Element and text location data
* START *

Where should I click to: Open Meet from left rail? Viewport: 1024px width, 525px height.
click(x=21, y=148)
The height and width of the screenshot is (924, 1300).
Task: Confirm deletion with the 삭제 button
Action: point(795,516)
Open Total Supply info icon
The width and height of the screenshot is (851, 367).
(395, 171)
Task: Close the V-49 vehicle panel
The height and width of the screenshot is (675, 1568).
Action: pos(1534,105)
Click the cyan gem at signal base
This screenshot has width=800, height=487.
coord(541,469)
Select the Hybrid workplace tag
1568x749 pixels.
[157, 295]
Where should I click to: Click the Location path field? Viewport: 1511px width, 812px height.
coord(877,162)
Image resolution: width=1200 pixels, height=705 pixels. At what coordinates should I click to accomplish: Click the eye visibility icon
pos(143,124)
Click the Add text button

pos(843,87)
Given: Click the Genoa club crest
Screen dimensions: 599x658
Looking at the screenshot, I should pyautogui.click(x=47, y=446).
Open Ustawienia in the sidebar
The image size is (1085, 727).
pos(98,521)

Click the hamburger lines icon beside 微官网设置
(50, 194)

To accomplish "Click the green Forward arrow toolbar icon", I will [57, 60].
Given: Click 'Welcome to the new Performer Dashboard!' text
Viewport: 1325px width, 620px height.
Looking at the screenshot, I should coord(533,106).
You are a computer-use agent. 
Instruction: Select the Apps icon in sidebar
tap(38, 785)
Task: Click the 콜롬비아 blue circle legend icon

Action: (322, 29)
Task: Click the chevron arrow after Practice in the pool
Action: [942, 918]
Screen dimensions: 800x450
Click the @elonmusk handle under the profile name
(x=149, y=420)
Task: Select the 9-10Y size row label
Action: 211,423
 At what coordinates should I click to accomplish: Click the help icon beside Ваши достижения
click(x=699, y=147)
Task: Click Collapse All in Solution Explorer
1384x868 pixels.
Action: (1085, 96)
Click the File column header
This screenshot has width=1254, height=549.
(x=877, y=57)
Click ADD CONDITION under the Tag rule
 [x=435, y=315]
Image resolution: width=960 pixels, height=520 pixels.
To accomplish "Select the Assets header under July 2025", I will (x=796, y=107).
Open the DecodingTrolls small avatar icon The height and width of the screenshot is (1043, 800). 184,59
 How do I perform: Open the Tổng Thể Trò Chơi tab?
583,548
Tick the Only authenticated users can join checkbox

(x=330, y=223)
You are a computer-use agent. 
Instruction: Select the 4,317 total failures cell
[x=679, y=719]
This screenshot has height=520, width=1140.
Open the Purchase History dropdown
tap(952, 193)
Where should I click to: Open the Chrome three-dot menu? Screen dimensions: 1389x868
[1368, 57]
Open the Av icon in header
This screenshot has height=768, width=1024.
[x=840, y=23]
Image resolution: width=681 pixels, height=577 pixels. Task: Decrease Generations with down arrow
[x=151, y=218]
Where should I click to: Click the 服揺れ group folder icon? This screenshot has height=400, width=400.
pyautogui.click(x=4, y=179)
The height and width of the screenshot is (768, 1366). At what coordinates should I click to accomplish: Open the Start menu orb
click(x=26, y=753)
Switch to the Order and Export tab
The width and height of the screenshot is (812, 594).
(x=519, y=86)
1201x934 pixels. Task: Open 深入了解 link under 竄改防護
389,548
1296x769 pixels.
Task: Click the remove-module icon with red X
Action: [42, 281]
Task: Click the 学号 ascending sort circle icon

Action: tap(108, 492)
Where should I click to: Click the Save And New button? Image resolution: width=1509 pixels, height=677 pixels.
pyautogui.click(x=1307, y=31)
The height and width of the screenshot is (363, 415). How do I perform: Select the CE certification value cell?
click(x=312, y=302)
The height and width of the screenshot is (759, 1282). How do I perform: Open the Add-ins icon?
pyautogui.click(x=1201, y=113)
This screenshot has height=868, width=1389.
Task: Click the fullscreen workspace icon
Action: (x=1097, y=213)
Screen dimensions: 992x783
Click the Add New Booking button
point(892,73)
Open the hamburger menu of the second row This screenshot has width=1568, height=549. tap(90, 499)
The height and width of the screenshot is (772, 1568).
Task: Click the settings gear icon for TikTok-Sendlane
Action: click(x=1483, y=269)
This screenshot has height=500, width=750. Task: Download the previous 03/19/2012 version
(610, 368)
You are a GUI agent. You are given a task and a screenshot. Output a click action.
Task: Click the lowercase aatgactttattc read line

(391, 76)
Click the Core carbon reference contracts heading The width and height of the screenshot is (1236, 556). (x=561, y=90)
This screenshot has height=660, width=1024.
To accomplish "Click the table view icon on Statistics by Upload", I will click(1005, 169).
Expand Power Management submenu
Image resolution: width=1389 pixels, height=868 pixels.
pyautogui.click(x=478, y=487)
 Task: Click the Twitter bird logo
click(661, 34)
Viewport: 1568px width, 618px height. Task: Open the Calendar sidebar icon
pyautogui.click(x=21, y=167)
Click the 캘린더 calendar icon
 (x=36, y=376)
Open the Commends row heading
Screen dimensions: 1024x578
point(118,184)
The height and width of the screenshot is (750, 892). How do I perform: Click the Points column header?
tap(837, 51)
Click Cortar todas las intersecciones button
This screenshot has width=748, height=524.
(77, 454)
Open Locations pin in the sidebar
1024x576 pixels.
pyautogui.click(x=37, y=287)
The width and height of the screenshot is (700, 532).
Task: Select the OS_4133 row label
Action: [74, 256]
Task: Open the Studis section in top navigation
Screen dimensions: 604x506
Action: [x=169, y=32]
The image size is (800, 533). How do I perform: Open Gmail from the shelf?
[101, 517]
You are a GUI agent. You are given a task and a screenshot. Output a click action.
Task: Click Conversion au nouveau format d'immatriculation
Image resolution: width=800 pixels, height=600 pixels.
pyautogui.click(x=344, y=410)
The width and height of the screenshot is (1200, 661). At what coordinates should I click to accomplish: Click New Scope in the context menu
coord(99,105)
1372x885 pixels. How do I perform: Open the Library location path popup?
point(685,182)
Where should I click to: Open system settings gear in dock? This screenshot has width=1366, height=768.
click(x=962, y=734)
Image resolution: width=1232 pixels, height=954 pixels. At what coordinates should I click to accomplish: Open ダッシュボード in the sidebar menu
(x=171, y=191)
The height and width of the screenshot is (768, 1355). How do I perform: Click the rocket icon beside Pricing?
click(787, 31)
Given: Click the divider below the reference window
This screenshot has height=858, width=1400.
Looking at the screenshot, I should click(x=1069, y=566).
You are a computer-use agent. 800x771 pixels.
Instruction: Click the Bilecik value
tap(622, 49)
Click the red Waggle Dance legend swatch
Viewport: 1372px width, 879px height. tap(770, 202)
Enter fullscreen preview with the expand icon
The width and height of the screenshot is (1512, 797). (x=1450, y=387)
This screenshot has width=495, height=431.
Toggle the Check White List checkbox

* END *

Copy the part of the records that opens with the line containing "Where should I click to: Click the 服揺れ" and closes with the line containing "will click(1005, 169).", substituting "Reservation" for "Booking" and changing nothing else.

Where should I click to: Click the 服揺れ group folder icon? This screenshot has height=400, width=400.
pyautogui.click(x=4, y=179)
The height and width of the screenshot is (768, 1366). At what coordinates should I click to accomplish: Open the Start menu orb
click(x=26, y=753)
Switch to the Order and Export tab
The width and height of the screenshot is (812, 594).
(x=519, y=86)
1201x934 pixels. Task: Open 深入了解 link under 竄改防護
389,548
1296x769 pixels.
Task: Click the remove-module icon with red X
Action: [42, 281]
Task: Click the 学号 ascending sort circle icon

Action: tap(108, 492)
Where should I click to: Click the Save And New button? Image resolution: width=1509 pixels, height=677 pixels.
pyautogui.click(x=1307, y=31)
The height and width of the screenshot is (363, 415). How do I perform: Select the CE certification value cell?
click(x=312, y=302)
The height and width of the screenshot is (759, 1282). How do I perform: Open the Add-ins icon?
pyautogui.click(x=1201, y=113)
This screenshot has height=868, width=1389.
Task: Click the fullscreen workspace icon
Action: (x=1097, y=213)
Screen dimensions: 992x783
Click the Add New Reservation button
point(892,73)
Open the hamburger menu of the second row This screenshot has width=1568, height=549. tap(90, 499)
The height and width of the screenshot is (772, 1568).
Task: Click the settings gear icon for TikTok-Sendlane
Action: click(x=1483, y=269)
This screenshot has height=500, width=750. Task: Download the previous 03/19/2012 version
(610, 368)
You are a GUI agent. You are given a task and a screenshot. Output a click action.
Task: Click the lowercase aatgactttattc read line

(391, 76)
Click the Core carbon reference contracts heading The width and height of the screenshot is (1236, 556). (x=561, y=90)
This screenshot has height=660, width=1024.
To accomplish "Click the table view icon on Statistics by Upload", I will click(1005, 169).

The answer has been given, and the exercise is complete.